Laurie Lipton in an American artist based in London. Her work will be on view in a group show entitled Pop Surrealism at Robert Berman Galler, in Santa Monica, CA that opens March 28.
I think in images. My work is inspired by strong emotions. I have been drawing since the age of four. I was a perfect, polite, cute little girl in a perfect, polite, cute little suburb of New York. One day, while I was out playing, a mental patient escaped from a nearby hospital and sexually assaulted me. My reality shattered. I shattered. What was I supposed to do with all the dark, swirling, anti-Disney horror in my heart? My art became the repository for all my negative emotions. If I hadn’t found an outlet, I would have imploded.
My father used to take my brother and me to museums on Sunday. My favorite place was The Cloisters in Fort Tryon Park. I was enthralled by the religious paintings from the 17th and 18th-century. My parents were both atheists, and I had no idea what the works were about, but I wasn’t interested in the story lines. I marveled at how the artists managed to create such beautifully detailed worlds. I thought they were the most astounding, magical things. I used to stand in front of a single painting for an hour trying to burn it into my eyeballs while my father and brother went on to see the rest of the museum.
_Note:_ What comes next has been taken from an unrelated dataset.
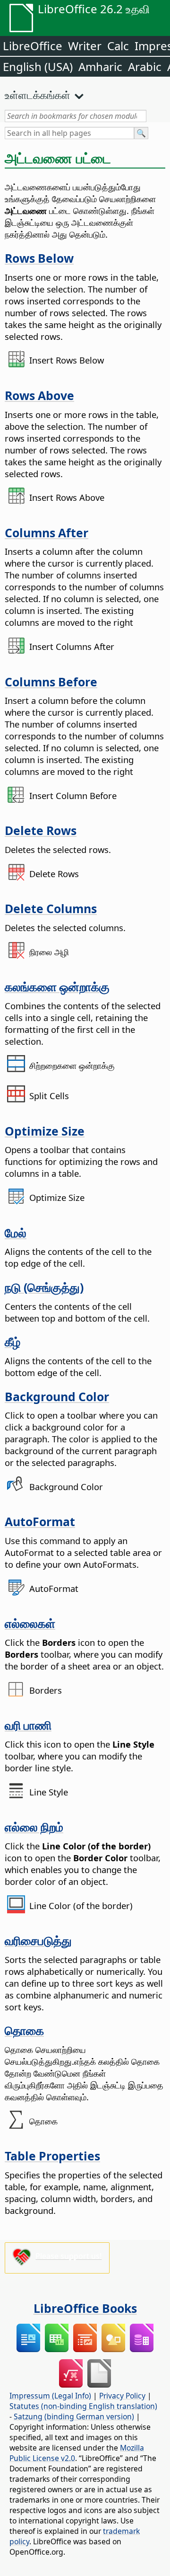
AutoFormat (40, 1521)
I went on to study Fine Art at Carnegie Mellon University, and I felt like the odd one out. The teachers were into abstract and conceptual art. Everyone was splashing paint everywhere or putting shoes on the floor and calling it "art." I felt bored. I cut classes and sat for hours in the library wearing headphones and copying Dürer, Van Eyck, and Memling. They taught me about form and composition. Another inspiration I came across was the photographer, Diane Arbus. She showed me how potent black and white could be. They were the colors of loss, ghosts, memory, and madness. I longed to create something I had never seen before, but felt deep, down within me. I knew it was there, but I didn’t know how to get at it. It was like being at an archeological dig using a blunt teaspoon.
The best thing Carnegie Mellon University ever did for me was to allow me to spend my Junior year abroad. I felt like I had been sleep walking until I landed in Europe. I had always felt like a foreigner in the USA. Coming to Europe was like coming home. I finally saw, up close and personal, the artwork I had adored all my life. I traveled, painted and drew, and vowed that I’d return.
I had been trying to teach myself how to paint like the early Renaissance masters, but failed miserably. Then I decided to try to draw the way the masters painted, using tiny little lines to build up areas of tone. It was crazy and took ages. It was worth the effort, though. The detail and clarity of the images became luminous. I got excited. I drew and drew until I made myself ill, but I didn’t care. The stuff coming from my pencils was finally touching a core in me. I had given birth to something unique and totally “Liptonesque.” I thought that developing my own vision and technique would be seen as desirable in the art world, but galleries didn’t know how to respond to my work. Although everyone greatly admired my technical skill, my work fell between "isms"–it wasn’t surrealism, it wasn’t realism. What was it? How were they supposed to sell disturbing black and white pencil drawings that took longer to make than a painting? I was told to add color or use paint if I wanted to make a living. I did want to make a living, but on my own terms. It was very difficult. I’ve been very lucky. The first 20 years was the hardest.